Quick Answer: Digital reincarnation uses AI to simulate deceased individuals through their digital data β texts, emails, voice recordings. While offering grief relief to some, it raises profound ethical questions about consent, psychological harm, identity rights, and the commodification of death. Navigating this requires clear legal frameworks, psychological guidance, and personal boundaries.
The dead are speaking again β and this time, through chatbots.
In 2021, Joshua Barbeau made international headlines when he used the GPT-3-powered platform Project December to hold conversations with a simulation of his late fiancΓ©e, Jessica Pereira, who had died of a rare neurological disease. He fed the system her old text messages, social media posts, and written memories. The result was a bot that replied in her voice, referenced their shared history, and even cracked her signature jokes. Barbeau described the experience as simultaneously healing and heartbreaking.
This wasn't science fiction. It was Tuesday morning in 2021 β and it signals something fundamentally new about how humanity is confronting grief in the digital age.
What Is Digital Reincarnation?
Digital reincarnation refers to the reconstruction of a deceased person's personality, voice, or conversational patterns using artificial intelligence trained on their digital footprint. This includes:
- Text-based avatars: Chatbots trained on emails, social media archives, and message histories
- Voice clones: AI-generated audio replicating the deceased's vocal characteristics
- Visual deepfakes: Video avatars recreating a person's appearance and mannerisms
- Composite entities: Full multimodal avatars combining voice, video, and conversational AI
Companies like HereAfter AI, StoryFile, Eternos, and Soul Machines have commercialized versions of this technology. South Korean broadcaster MBC aired a documentary in 2020 in which a mother used VR to meet a digital avatar of her seven-year-old daughter who had died of leukemia. The segment was viewed over 35 million times online within weeks.
The Grief Landscape: Where Technology Meets Loss
Grief is not a linear process. The KΓΌbler-Ross model of five stages β denial, anger, bargaining, depression, acceptance β is widely referenced, but modern grief psychology has evolved considerably. Researchers like George Bonanno (Columbia University) have shown that grief trajectories are highly individualized, with many people naturally resilient and others experiencing prolonged grief disorder (PGD), a condition now formalized in the DSM-5-TR.
For individuals with PGD β estimated to affect 7β10% of bereaved people globally according to a 2021 World Psychiatry meta-analysis β even minor stimuli can trigger destabilizing episodes. This is precisely the population most likely to turn to digital avatars, and also the most vulnerable to their misuse.
The question isn't simply can we build these systems. It's should we β and under what conditions?
The Core Ethical Tensions
1. Consent and Posthumous Identity Rights
Did the deceased consent to being digitally reconstructed?
This is the foundational problem. Current legal frameworks in most jurisdictions offer no explicit right to control one's posthumous digital identity. California's Celebrities Rights Act and the EU's GDPR offer partial protections, but they were not designed with conversational AI in mind.

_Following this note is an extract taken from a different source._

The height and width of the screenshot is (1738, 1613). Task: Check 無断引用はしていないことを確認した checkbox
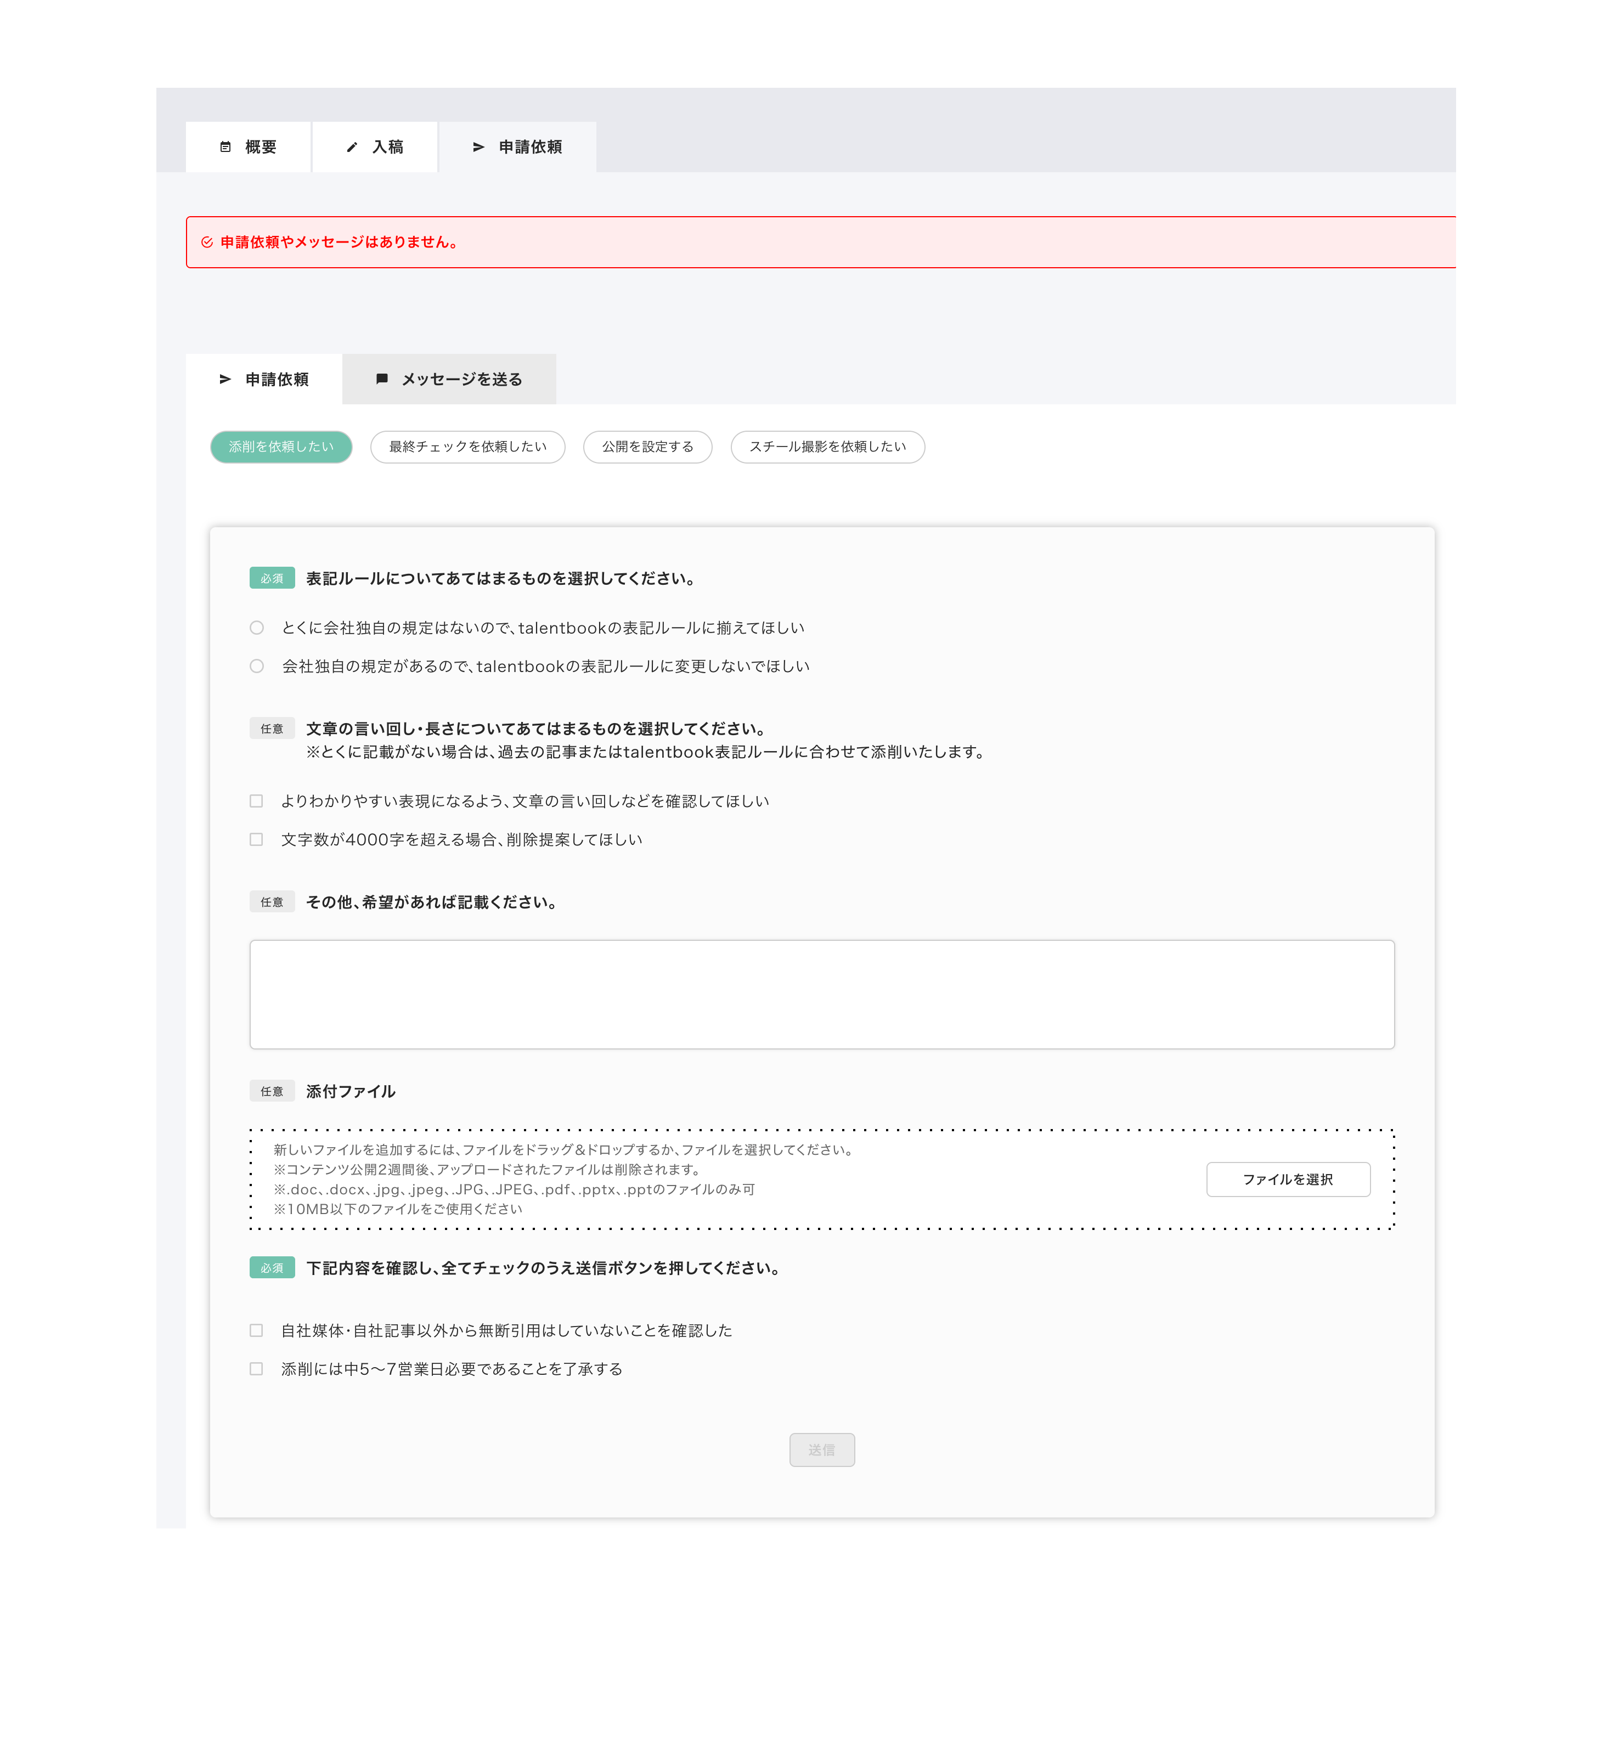tap(257, 1330)
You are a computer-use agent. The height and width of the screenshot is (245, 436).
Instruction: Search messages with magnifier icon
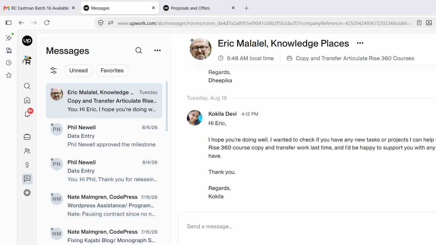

A person's WhatsApp archive may legally belong to the platform. Their personality, however β their irony, their hesitations, their characteristic way of expressing love β is something far more intimate. Training an AI on that data without prior written consent arguably violates the spirit of personal autonomy, even if it doesn't violate current law.
Advance digital directives β legal documents specifying what can and cannot be done with one's data after death β are emerging as a practical solution. Sweden and the UK have begun informal discussions at the policy level. Individuals can draft such directives today through estate attorneys familiar with digital asset law.
2. Psychological Risk: Comfort or Complication?
The clinical evidence is nascent but cautionary.
A 2023 study published in Death Studies by researchers at the University of Melbourne examined 40 bereaved individuals who engaged with text-based AI simulations of deceased loved ones. Key findings:
- 62% reported short-term emotional comfort
- 38% reported increased difficulty with acceptance
- 21% reported intrusive thoughts that worsened over the following month
The study was small, but it points toward a bifurcation: for some, brief, structured engagement with an avatar may ease transition. For others β particularly those predisposed to PGD β it may freeze the grief process, replacing acceptance with a digital dependency.
Licensed grief therapists are increasingly advising clients to treat AI grief tools the way one treats alcohol at a wake: situationally acceptable in small doses, potentially destructive when it becomes a substitute for real processing.